**Set task 1**
Decide whether each statement below agrees with the passage on object-oriented design that follows. Answer yes or no for each, quoting the words of the passage that settle it. (a) The earlier article dealt mainly with the benefits of strong typing. (b) Data-driven design is uncommon within Microsoft circles. (c) The author intends to spend much of this article proving that data-driven design is widespread.
**Set task 2**
Resume the passage on object-oriented design from the point where it stops, carrying its argument forward in the same voice.

**Source**

------

In a recent issue (“Am I a Mad Scientist?” CoDe Magazine, May/June 2005), I wrote about the obvious practical benefits of creating strongly-typed classes within a custom software application. Since then, I’ve been thinking more about the not-so-obvious benefits of object-oriented design (OOD), which seem to be worth discussing as well because they appear to be rooted in a better way to develop software. The first article centered on the benefits mainly of strong typing; this one focuses more on the benefits of, if you’ll allow, true OOD.
By “true object-oriented design” I mean object-driven design; that is, basing your software solution domain on the actual problem domain as opposed to, say, data-driven design, which is by far the more common design approach within Microsoft circles. I think this point doesn’t bear much proving in this article, as it is patently obvious by the artifacts existing today in the form of marketing, presentations, tutorials, the majority of Microsoft-related articles, developer tools, and indeed in the many millions of applications existing today that are clearly the result of data-driven (i.e., starting with the data and how it will be stored and reported upon) design.

------

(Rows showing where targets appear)
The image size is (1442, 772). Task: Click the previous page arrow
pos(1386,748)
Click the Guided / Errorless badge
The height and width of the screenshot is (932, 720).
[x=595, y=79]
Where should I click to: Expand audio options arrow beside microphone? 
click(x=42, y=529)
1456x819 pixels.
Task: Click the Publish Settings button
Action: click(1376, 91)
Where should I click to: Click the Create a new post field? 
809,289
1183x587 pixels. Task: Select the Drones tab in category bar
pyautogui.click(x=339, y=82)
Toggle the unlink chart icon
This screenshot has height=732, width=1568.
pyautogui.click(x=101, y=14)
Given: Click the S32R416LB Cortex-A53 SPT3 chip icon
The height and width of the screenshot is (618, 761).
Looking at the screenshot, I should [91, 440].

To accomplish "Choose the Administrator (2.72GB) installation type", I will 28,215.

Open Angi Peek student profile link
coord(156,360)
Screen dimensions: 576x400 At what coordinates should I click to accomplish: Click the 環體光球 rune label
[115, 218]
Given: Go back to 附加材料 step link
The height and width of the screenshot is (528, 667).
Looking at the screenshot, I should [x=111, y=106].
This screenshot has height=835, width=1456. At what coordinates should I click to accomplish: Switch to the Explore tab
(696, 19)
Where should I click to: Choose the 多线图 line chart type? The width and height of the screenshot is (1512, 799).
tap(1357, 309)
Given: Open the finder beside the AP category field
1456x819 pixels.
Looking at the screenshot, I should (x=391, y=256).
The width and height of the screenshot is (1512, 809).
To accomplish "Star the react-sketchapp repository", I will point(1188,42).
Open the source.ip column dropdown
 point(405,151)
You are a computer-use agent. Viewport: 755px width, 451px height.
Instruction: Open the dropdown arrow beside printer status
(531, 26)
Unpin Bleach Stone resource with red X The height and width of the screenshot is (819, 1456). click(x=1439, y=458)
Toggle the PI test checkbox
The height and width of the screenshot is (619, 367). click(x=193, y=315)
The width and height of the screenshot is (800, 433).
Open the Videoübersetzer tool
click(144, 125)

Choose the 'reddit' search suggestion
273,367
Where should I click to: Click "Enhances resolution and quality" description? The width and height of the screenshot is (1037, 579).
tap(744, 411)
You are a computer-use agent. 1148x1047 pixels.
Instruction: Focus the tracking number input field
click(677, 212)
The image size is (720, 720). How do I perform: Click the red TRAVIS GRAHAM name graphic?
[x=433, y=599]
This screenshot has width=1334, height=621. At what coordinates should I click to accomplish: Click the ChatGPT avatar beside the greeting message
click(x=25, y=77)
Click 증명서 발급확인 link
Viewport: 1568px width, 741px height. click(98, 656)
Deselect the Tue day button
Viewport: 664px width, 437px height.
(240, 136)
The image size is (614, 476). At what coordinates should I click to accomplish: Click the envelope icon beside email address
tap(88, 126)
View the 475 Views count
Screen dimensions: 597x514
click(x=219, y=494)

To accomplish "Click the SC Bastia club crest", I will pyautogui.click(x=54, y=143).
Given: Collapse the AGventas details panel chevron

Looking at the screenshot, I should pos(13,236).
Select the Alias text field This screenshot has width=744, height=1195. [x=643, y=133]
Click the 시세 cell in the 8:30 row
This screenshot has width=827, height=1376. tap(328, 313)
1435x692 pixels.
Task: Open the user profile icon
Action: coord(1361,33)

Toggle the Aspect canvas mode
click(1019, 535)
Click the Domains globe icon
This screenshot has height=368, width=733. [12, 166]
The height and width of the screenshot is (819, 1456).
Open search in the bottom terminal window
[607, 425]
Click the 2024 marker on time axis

------

**Reply 1**
(a) Yes: "The first article centered on the benefits mainly of strong typing"
(b) No: "which is by far the more common design approach within Microsoft circles"
(c) No: "I think this point doesn’t bear much proving in this article"

**Reply 2**
But for those who want some evidence, consider two things, one of which I’ll discuss in more depth in this article. First, consider the popular code generation tool, CodeSmith, and other generation tools like it. These tools require you to have developed your database first and will happily create code for you to access and persist the data within it. Sure, you can generate custom classes using these tools, but you have to start with the database and design it in such a way as to be usable by the tools to generate their code.
The second evidence is found in the DataSet itself. One need only consider the vast numbers of articles, presentations, and tutorials written about it and the unequaled support that the tools such as Visual Studio and the Microsoft GUI frameworks (WinForms and ASP.NET) have for it. I’ll get more into this later.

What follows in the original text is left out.